Predicted properties of the proteins of families I–V.

IM, inner membrane; C, cytoplasm; P, periplasm.

Genomic contexts of unique core genes

Collinear blocks between the genomes and conservation of gene neighbors were determined by MAUVE (Darling et al., 2010), RAST (Aziz et al., 2008; Overbeek et al., 2014; Markowitz et al., 2014a) and IMG-JGI (Markowitz et al., 2014b; Dhillon et al., 2015). Genomic contexts were visualized using Artemis of Sanger (Brettin et al., 2015).

Evaluation of HGT

IslandViewer (Rutherford et al., 2000) was used to predict genomic islands.

Annotation of unique core genes (families I–V)

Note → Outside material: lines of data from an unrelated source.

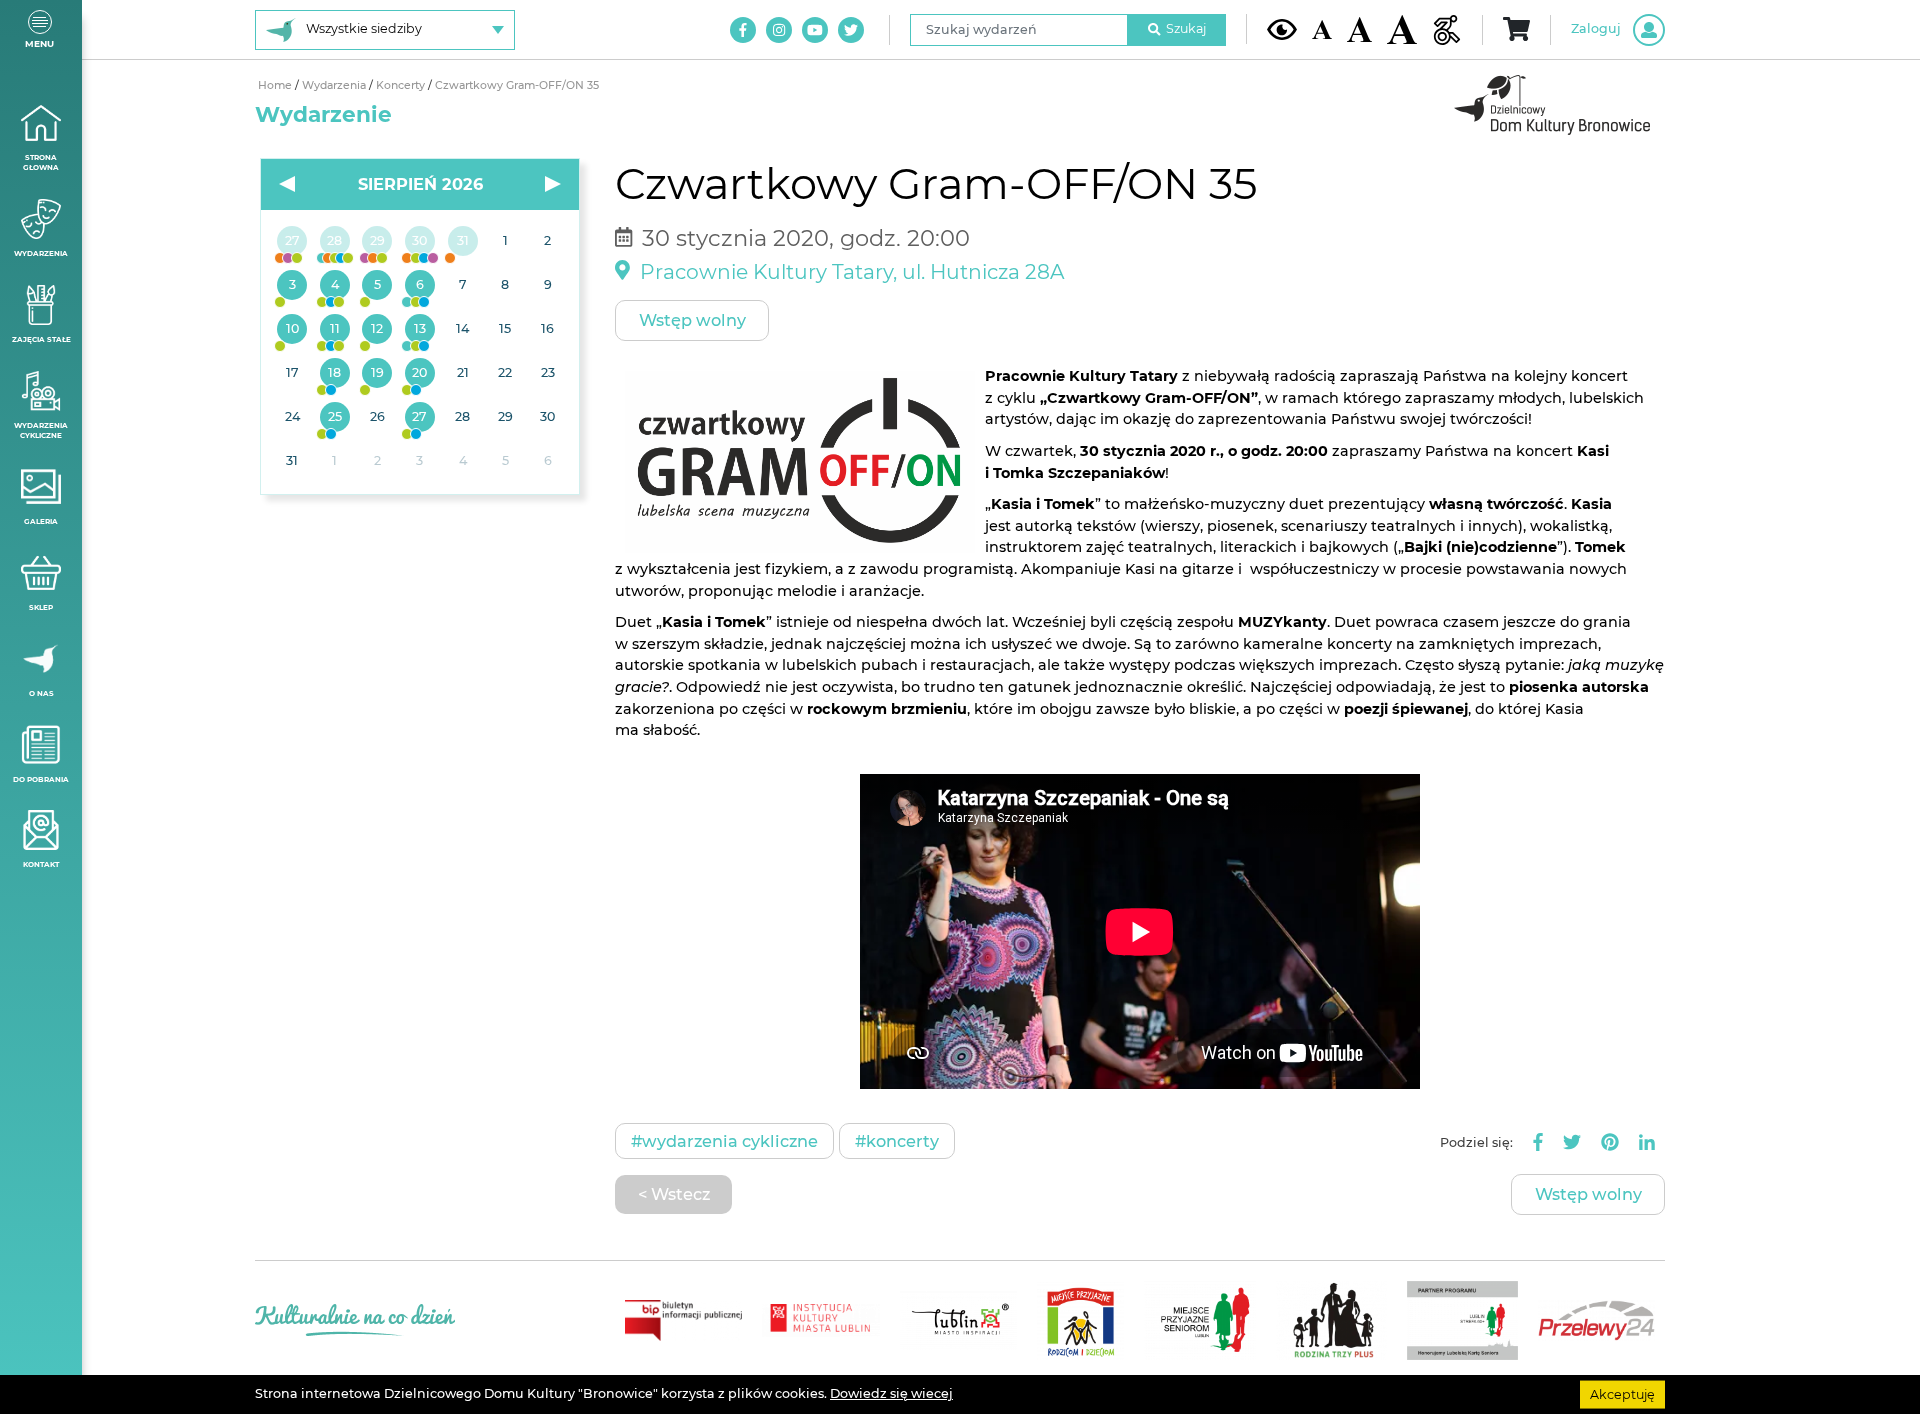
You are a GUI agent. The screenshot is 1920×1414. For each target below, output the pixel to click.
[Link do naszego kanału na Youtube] (815, 30)
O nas (41, 693)
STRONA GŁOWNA (41, 163)
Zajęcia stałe (41, 339)
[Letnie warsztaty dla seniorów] (377, 286)
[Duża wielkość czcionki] (1402, 29)
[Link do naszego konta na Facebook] (743, 30)
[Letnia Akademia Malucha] (292, 286)
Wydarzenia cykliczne (41, 431)
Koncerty (402, 85)
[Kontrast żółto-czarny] (1282, 29)
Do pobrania (41, 779)
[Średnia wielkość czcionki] (1359, 29)
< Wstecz (674, 1194)
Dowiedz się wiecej (891, 1393)
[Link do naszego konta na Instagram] (779, 30)
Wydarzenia (41, 253)
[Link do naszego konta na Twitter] (851, 30)
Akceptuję (1622, 1393)
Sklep (41, 607)
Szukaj (1186, 28)
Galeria (41, 521)
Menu (39, 43)
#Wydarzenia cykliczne (724, 1141)
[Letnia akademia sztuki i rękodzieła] (462, 242)
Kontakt (41, 864)
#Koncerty (897, 1141)
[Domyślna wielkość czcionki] (1322, 29)
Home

Protein coding sequences were annotated using an integrated pipeline consisting of BLASTP (Altschul et al., 1997) searches against NR database of NCBI with an E-value cutoff of 1e-3, Pfam (Punta et al., 2012), TigrFAM (Consortium, 2014), and Uniprot (Hofmann and Stoffel, 1993) database comparisons. Transmembrane regions in protein sequences were predicted with TMHMM (Haft et al., 2003) and TMPRED (Krogh et al., 2001). Computation of isoelectric point and molecular weight were made with ExPASy web tool (Bjellqvist et al., 1993; Nakai and Horton, 1999; Gasteiger et al., 2005).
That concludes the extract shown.